食物繊維不遇の時代
食物繊維はヒトの持つ酵素では分解されず、消化・吸収されないまま胃と腸を通って体外に排出されます。その上、ほとんどカロリーがなく栄養素も含まれていないため、戦後長い間、健康維持に欠かせない働きがあることが判明するまで、栄養素の1つとして考えられてきませんでした。
食物繊維の種類は?
食物繊維には果物などに含まれる「べクチン」、寒天・こんにゃくなどに含まれる「グルコマンナン」などのネットリヌルヌル系の水溶性と、ボソボソしてスジっぽく、殻類・豆類・野菜類・カニやエビの甲殻・干椎茸・かんぴょう・干柿などに含まれる不水溶性があります。特に不水溶性は体内の水分を含むと、膨れて”かさ”が増え、満腹感を得やすいのです。また食物繊維が多いと弾力があり歯ごたえもあるので噛む回数が増え、唾液や胃液もたくさん出て、胃はそれらの水分でいっぱいになったと感じ、早く満腹感を得られます。少量でたくさん食べた気分になって、カロリーを取りすぎずに済むのです。

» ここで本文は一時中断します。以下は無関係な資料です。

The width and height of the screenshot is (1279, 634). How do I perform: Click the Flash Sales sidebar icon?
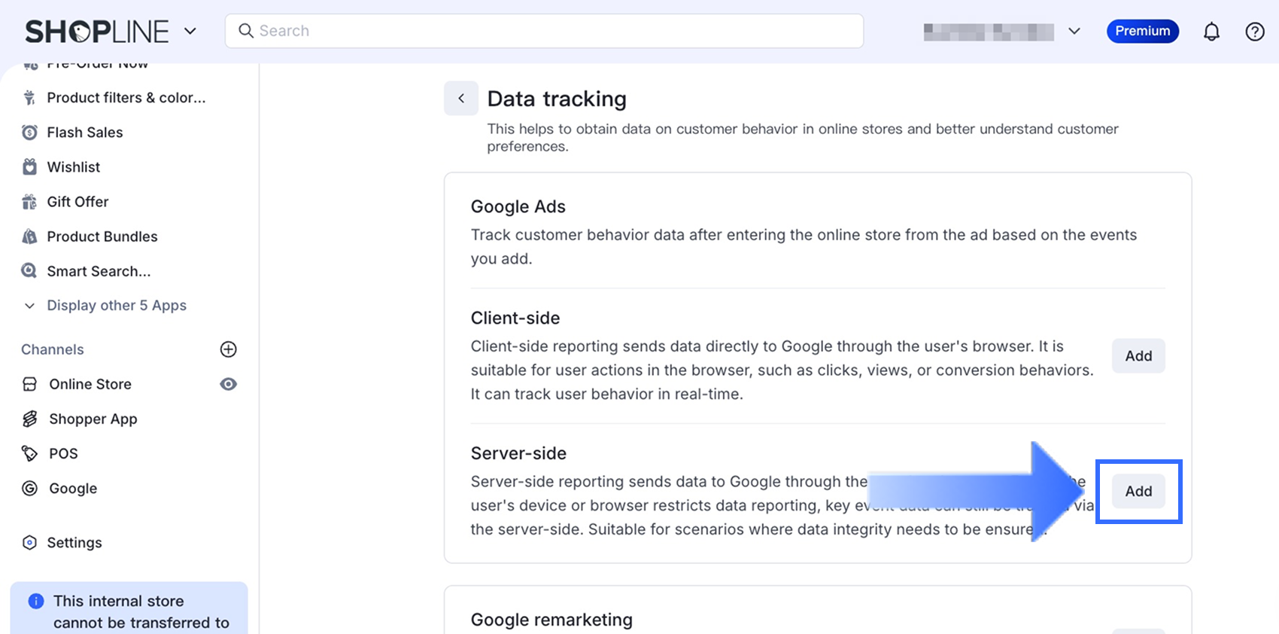click(x=29, y=133)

水溶性食物繊維は、ビフィズス菌をはじめとする善玉菌のエサにもなって腸内環境を改善するのにも一役買っています。
不溶性食物繊維は、大きく膨らむことによって腸管や腸壁を刺激しぜん動運動を活発にするという役割も担います。
食物繊維の必要摂取量は?
一般的には1000kcal当たり10gの食物繊維が必要とされており、成人だと1日約20~25gは必要です。ところが実際は1日17g以下。昭和30年代まで日本人は十分な食物繊維を摂取してきましたが、今では年々摂取量が減少しています。その理由は、食物繊維をほとんど含まない牛肉・豚肉・乳製品等の動物性食品を多く食べるようになったこと。そして精製された食品が増えたこと。食物繊維は、玄米から精米へ精製されると1/3以下に、精白パンの場合は小麦をそのまま挽いた全粒粉パンに比べると1/20になります。

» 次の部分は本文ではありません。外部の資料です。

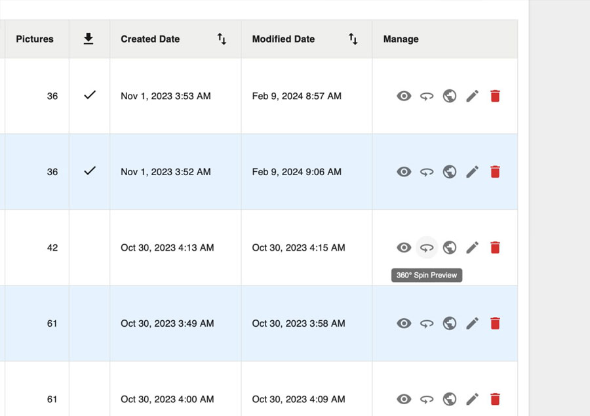Sort table by Modified Date arrows
Viewport: 590px width, 416px height.
[353, 39]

※食品だけでとるのは難しいと思いますので、サプリメントなどで補う必要性がありそうですね。
おわりに
こうしてみると、昔の日本人が毎日食べたご飯~味噌汁・おひたし・納豆・焼きのりなどが、やっぱり理想的。Back to the 古きよきニッポンの朝ご飯!
食物繊維は確かに大切ですが、植物性食品だけでなく、ミネラル・発酵食品・動物性食品をバランスよく食べましょう。